What is required — Repeat exactly the lines of the entries below from the one with "[Facebook] (1252, 673)" through the one with "HOME (548, 660)", both ends included, and nothing else.

┌─ Input data

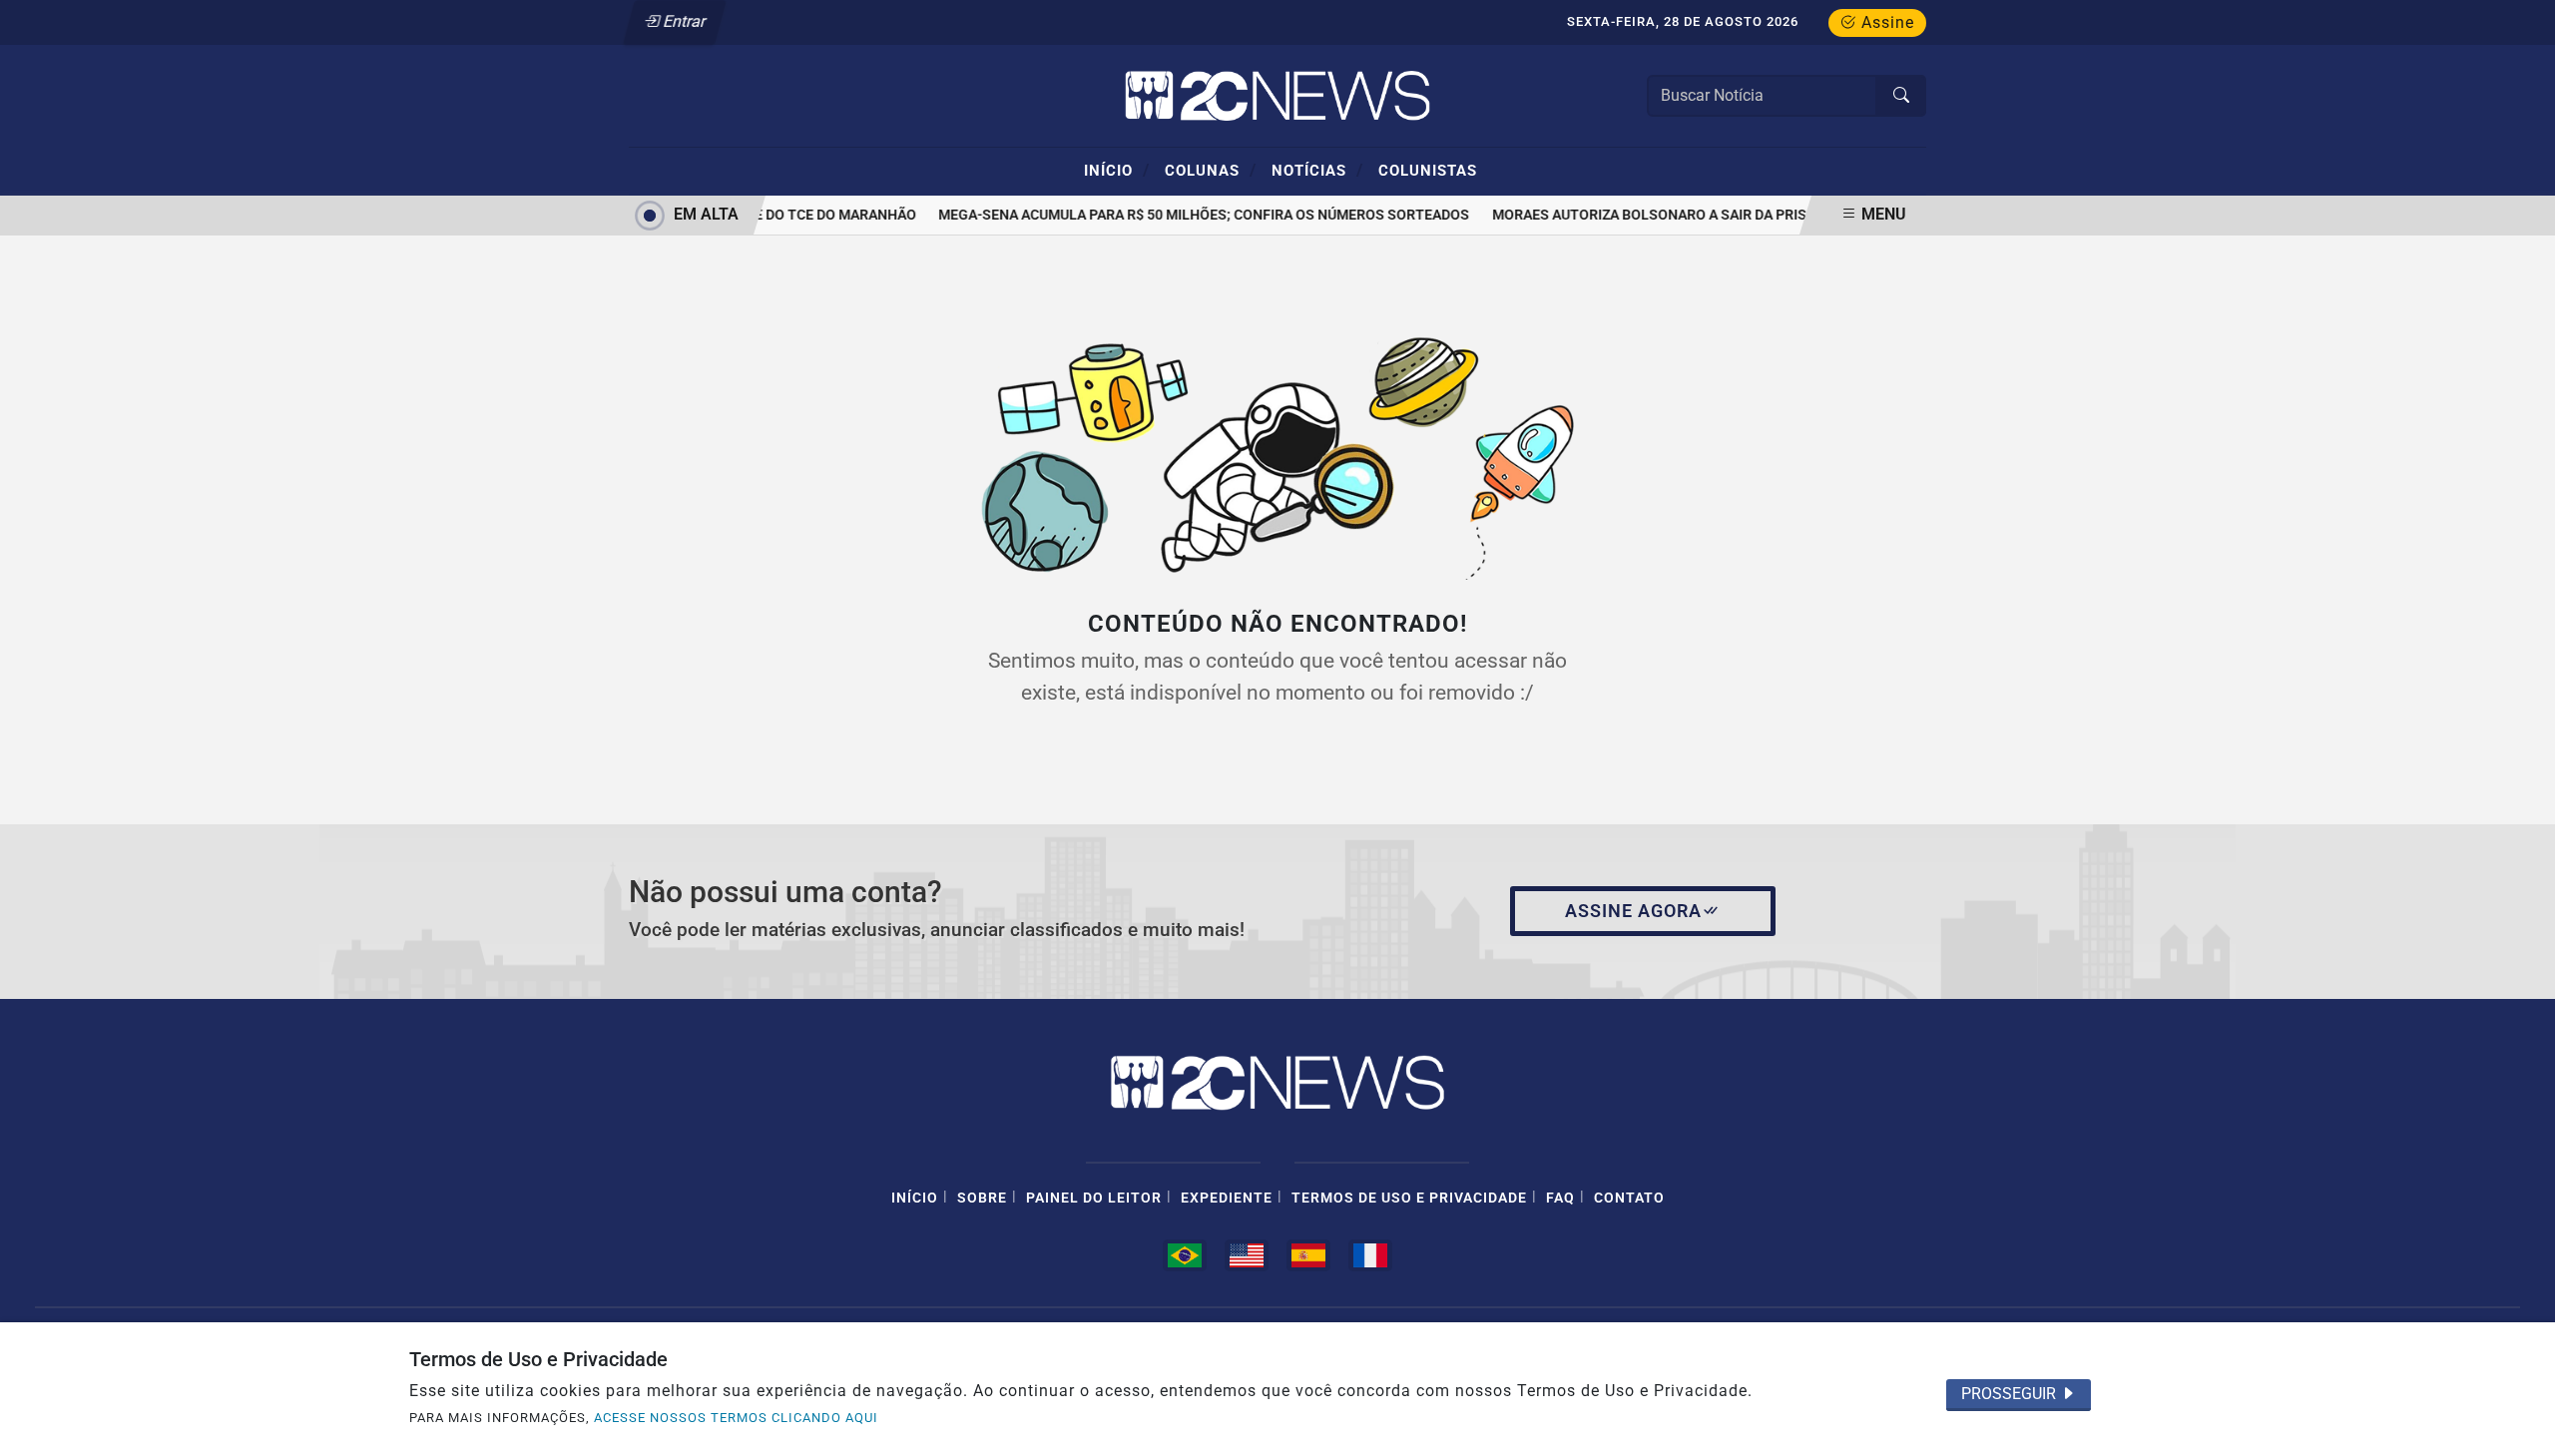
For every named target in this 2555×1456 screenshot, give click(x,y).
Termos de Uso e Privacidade (1409, 1198)
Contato (1629, 1198)
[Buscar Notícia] (1901, 96)
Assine (1885, 22)
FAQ (1560, 1198)
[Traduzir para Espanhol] (1308, 1255)
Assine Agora (1633, 911)
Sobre (982, 1198)
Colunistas (1427, 171)
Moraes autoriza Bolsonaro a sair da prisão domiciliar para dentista (1743, 215)
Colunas (1211, 170)
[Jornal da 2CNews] (1277, 94)
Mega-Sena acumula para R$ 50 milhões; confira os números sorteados (1194, 215)
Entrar (683, 21)
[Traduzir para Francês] (1370, 1255)
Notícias (1317, 170)
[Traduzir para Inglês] (1247, 1255)
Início (1117, 170)
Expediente (1227, 1198)
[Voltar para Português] (1185, 1255)
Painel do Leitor (1094, 1198)
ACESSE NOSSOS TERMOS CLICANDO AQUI (736, 1417)
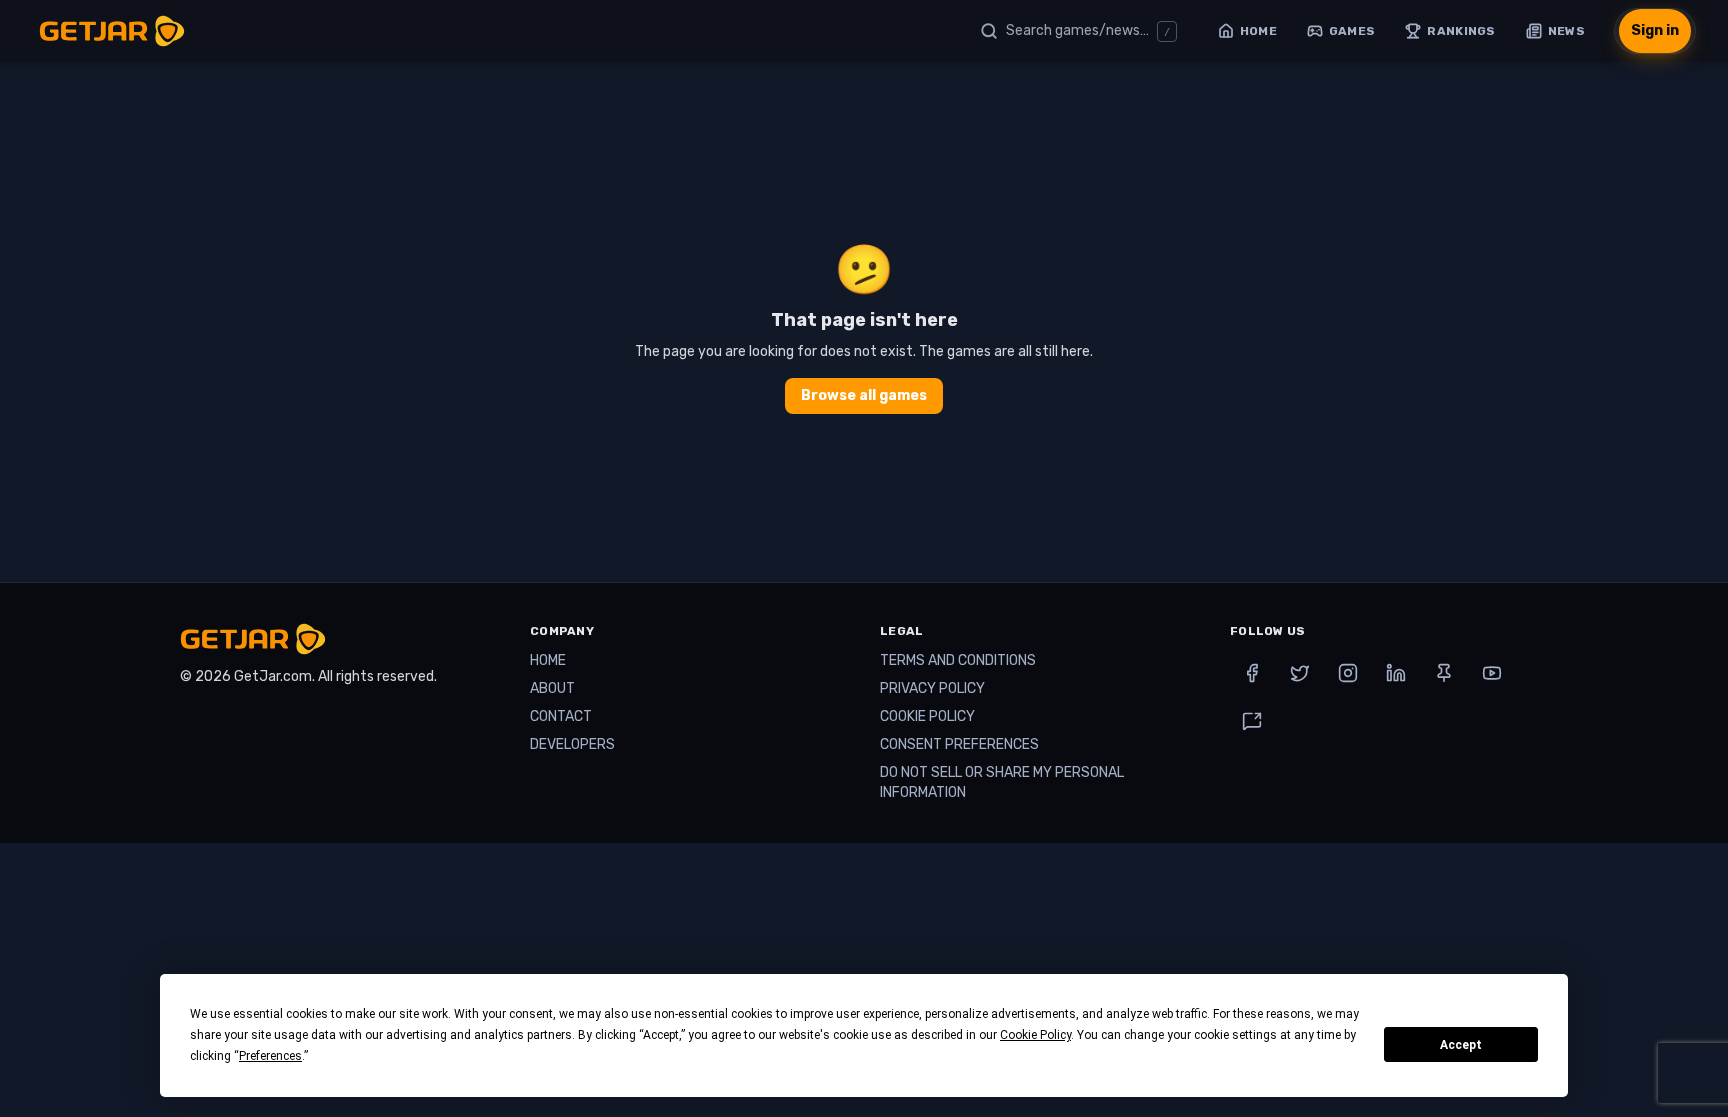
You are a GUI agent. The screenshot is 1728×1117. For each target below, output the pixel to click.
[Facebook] (1252, 673)
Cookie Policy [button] (1035, 1035)
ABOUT (552, 688)
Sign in (1655, 30)
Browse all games (864, 395)
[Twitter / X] (1300, 673)
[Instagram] (1348, 673)
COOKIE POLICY (927, 716)
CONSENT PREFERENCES (959, 744)
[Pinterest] (1444, 673)
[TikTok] (1252, 721)
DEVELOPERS (572, 744)
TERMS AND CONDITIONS (958, 660)
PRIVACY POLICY (932, 688)
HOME (548, 660)
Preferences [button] (270, 1056)
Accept (1461, 1045)
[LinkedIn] (1396, 673)
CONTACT (561, 716)
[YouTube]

└─

Solution —
[Facebook] (1252, 673)
Cookie Policy [button] (1035, 1035)
ABOUT (552, 688)
Sign in (1655, 30)
Browse all games (864, 395)
[Twitter / X] (1300, 673)
[Instagram] (1348, 673)
COOKIE POLICY (927, 716)
CONSENT PREFERENCES (959, 744)
[Pinterest] (1444, 673)
[TikTok] (1252, 721)
DEVELOPERS (572, 744)
TERMS AND CONDITIONS (958, 660)
PRIVACY POLICY (932, 688)
HOME (548, 660)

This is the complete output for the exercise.